## [Sua tarefa]
Repita sem nenhuma alteração a parte do trecho sobre o acordo entre o Vaticano e a China que vai de "O papa garantiu" até "Kong Joseph Zen.", incluindo estas últimas palavras.

## [Trecho selecionado]
┌────────
Devido à disputa, o regime chinês nomeou, ao longo das últimas décadas, vários bispos sem o consentimento do papa, alguns dos quais foram depois excomungados pelo Vaticano. Os padres que se mantiveram fiéis ao Vaticano são frequentemente detidos ou perseguidos.

Francisco, e antes dele o papa Bento XVI, tentaram unir as duas igrejas, e anos de negociações culminaram agora num acordo. O papa reconheceu que ambos os lados tiveram que abdicar de algo nas negociações, e admitiu que membros da igreja clandestina chinesa “vão sofrer” como resultado.

“É verdade, eles vão sofrer. Existe sempre a dor num acordo”, disse.

O papa garantiu já ter recebido mensagens que comprovam a “fé de mártir” dos católicos chineses e a sua disponibilidade para aceitar o que foi decidido. Ele apelou aos crentes para que rezem “por aqueles que não entendem ou que têm muitos anos a viver clandestinamente”. A causa dos crentes chineses que durante anos foram perseguidos, por se manterem fiéis ao Vaticano e recusarem a Igreja aprovada pelo regime, tem sido defendida pelo cardeal e bispo-emérito de Hong Kong Joseph Zen.
└────────
## [Material]
┌────────
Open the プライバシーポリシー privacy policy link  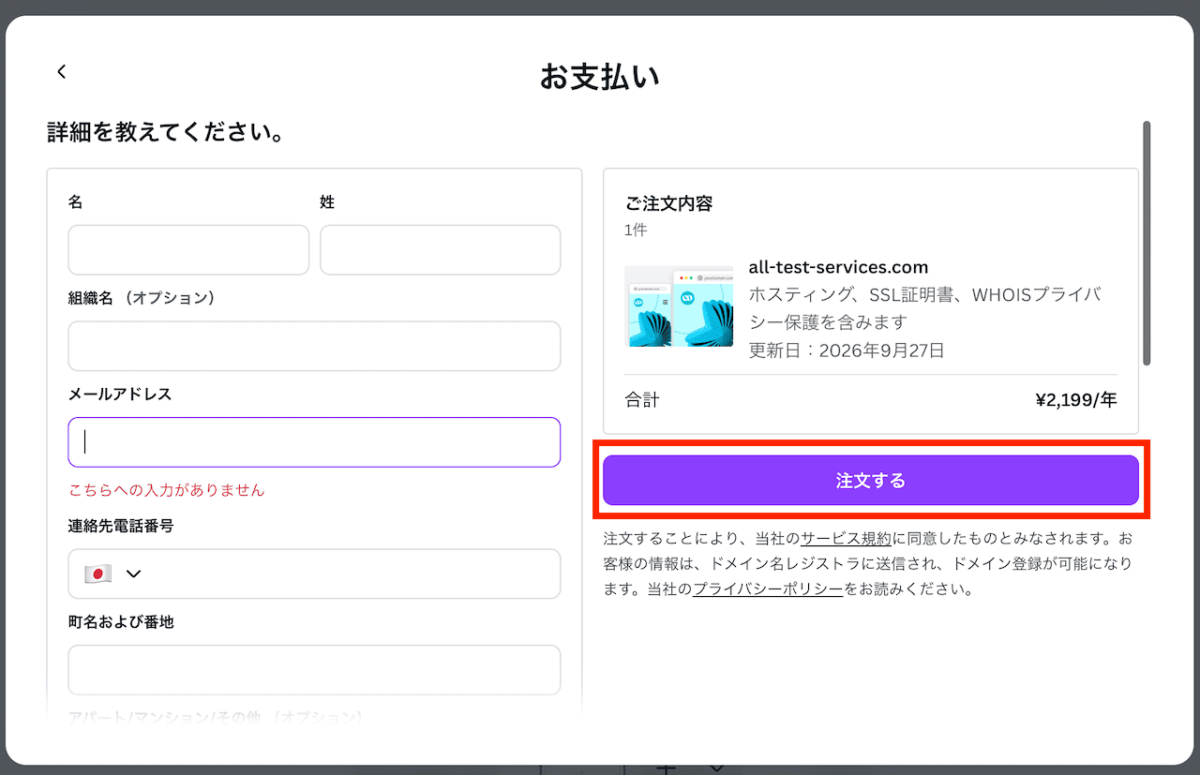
└────────
## [Resultado da tarefa]
O papa garantiu já ter recebido mensagens que comprovam a “fé de mártir” dos católicos chineses e a sua disponibilidade para aceitar o que foi decidido. Ele apelou aos crentes para que rezem “por aqueles que não entendem ou que têm muitos anos a viver clandestinamente”. A causa dos crentes chineses que durante anos foram perseguidos, por se manterem fiéis ao Vaticano e recusarem a Igreja aprovada pelo regime, tem sido defendida pelo cardeal e bispo-emérito de Hong Kong Joseph Zen.